Perhaps the essay that C.S. Lewis took the longest to write is “On Stories.” It began as an Oxford talk in 1940 called, “The Kappa Element in Romance.” After Charles Williams’ death 70 years ago this week in 1945, Lewis went back to the material and wrote a longish essay called “On Stories,” published in Essays Presented to Charles Williams (1947) with J.R.R. Tolkien’s famous essay, “On Fairy-Stories.” “On Stories” didn’t get much traction at first, and Lewis went on to work some of the same ideas into his late-in-life book, An Experiment in Criticism (1961).
“On Stories” is now recognized to be some of the earliest critical thinking about fantasy writing, and a precursor to the study of “story” and “atmosphere” as important to literature. The atmosphere idea is pretty intriguing.
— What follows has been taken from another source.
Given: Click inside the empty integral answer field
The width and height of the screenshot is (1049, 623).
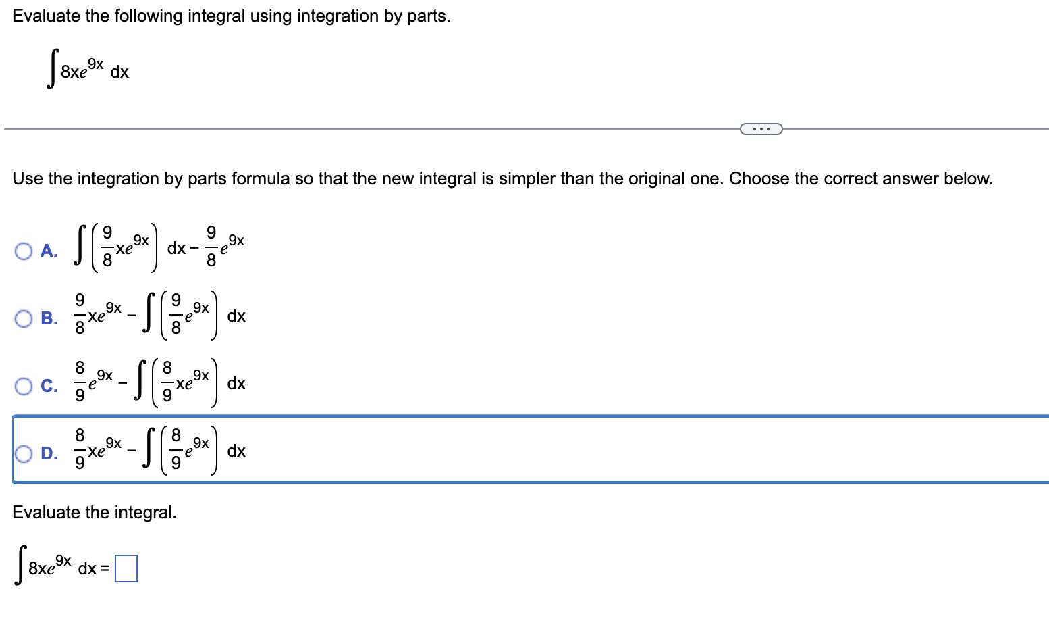Looking at the screenshot, I should [x=126, y=568].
The most important part of a Story is not its plot, or in a romance (i.e., adventure story), its ability to create “excitement.” Lewis explains:
If to love Story is to love excitement then I ought to be the greatest lover of excitement alive. But the fact is that what is said to be the most ‘exciting’ novel in the world, The Three Musketeers, makes no appeal to me at all. The total lack of atmosphere repels me. There is no country in the book – save as a storehouse of inns and ambushes. There is no weather. When they cross to London there is no feeling that London differs from Paris.
If we think of Lewis’ own work, they are truly “atmospheric.” The Malacandrian aliens in their vertigo-inducing landscapes, the floating islands of Perelandra, the melting snows in the Narnian hills, the dreamy fog of the Wood Between the Worlds—Lewis is a sensual painter of the story’s imaginative environment.
I have just picked up Larry Niven’s SciFi classic, Ringworld (1970). The first character we meet, Louis Wu, is a bored interplanetary playboy of the future. He has been to every party, conquered every elite circle on every world, and even started most of the social trends back on earth. Look at the way Niven describes this earth of the future as Wu teleports from city to city:
For a few moments, he watched Beirut stream past him: the people flickering into the booths from unknown places; the crowds flowing past him on foot, now that the slidewalks had been turned off for the night. Then the clocks began to strike twenty-three. Louis Wu straightened his shoulders and stepped out to join the world.
In Resht, where his party was still going full blast, it was already the morning after his birthday. Here in Beirut it was an hour earlier. In a balmy outdoor restaurant Louis bought rounds of raki and encouraged the singing of songs in Arabic and Interworld. He left before midnight for Budapest….
In Budapest were wine and athletic dances, natives who tolerated him as a tourist with money, tourists who thought he was a wealthy native. He danced the dances and he drank the wines, and he left before midnight
In Munich he walked.
The air was warm and clean; it cleared some of the fumes from his head. He walked the brightly lighted slidewalks, adding his own pace to their ten-miles-per-hour speed. It occurred to him then that every city in the world had slidewalks, and that they all moved at ten miles per hour.
The thought was intolerable. Not new; just intolerable. Louis Wu saw how thoroughly Munich resembled Cairo and Resht … and San Francisco and Topeka and London and Amsterdam. The stores along the slidewalks sold the same products in all the cities of the world. These citizens who passed him tonight looked all alike, dressed all alike. Not Americans or Germans or Egyptians, but mere flatlanders.
In three-and-a-half centuries the transfer booths had done this to the infinite variety of Earth. They covered the world in a net of instantaneous travel. The difference between Moskva and Sidney was a moment of time and a tenth-star coin. Inevitably the cities had blended over the centuries, until place names were only relics of the past. San Francisco and San Diego were the northern and southern ends of one sprawling coastal city. But how many people knew which end was which? Too few, these days.
Pessimistic thinking, for a man’s two hundredth birthday.
But the blending of the cities was real. Louis had watched it happen. All the irrationalities of place and time and custom, blending into one big rationality of City, worldwide, like a dull gray paste. Did anyone today speak Deutsche, English, Francais, Espanol? Everyone spoke Interworld. Style in body paints changed all at once, all over the world, in one monstrous surge.
What a tremendous fictional illustration of C.S. Lewis’ concern about atmosphere. Wu exists as a listless figure in front of a green screen of all the cities of the world, each shifting one by one in the background behind him. All the cities look the same: “there is no feeling that London differs from Paris,” as C.S. Lewis said.
Is it a coincidence that Niven so poignantly fictionalizes Lewis’ critique, and does so in such a close way, using cities in exactly the way that Lewis did?
And… the protagonist’s name is Louis (=Lewis). Coincidence? Or conspiracy?
My vote is that this is a literary conspiracy, and no accident on Larry Niven’s part. What do you think?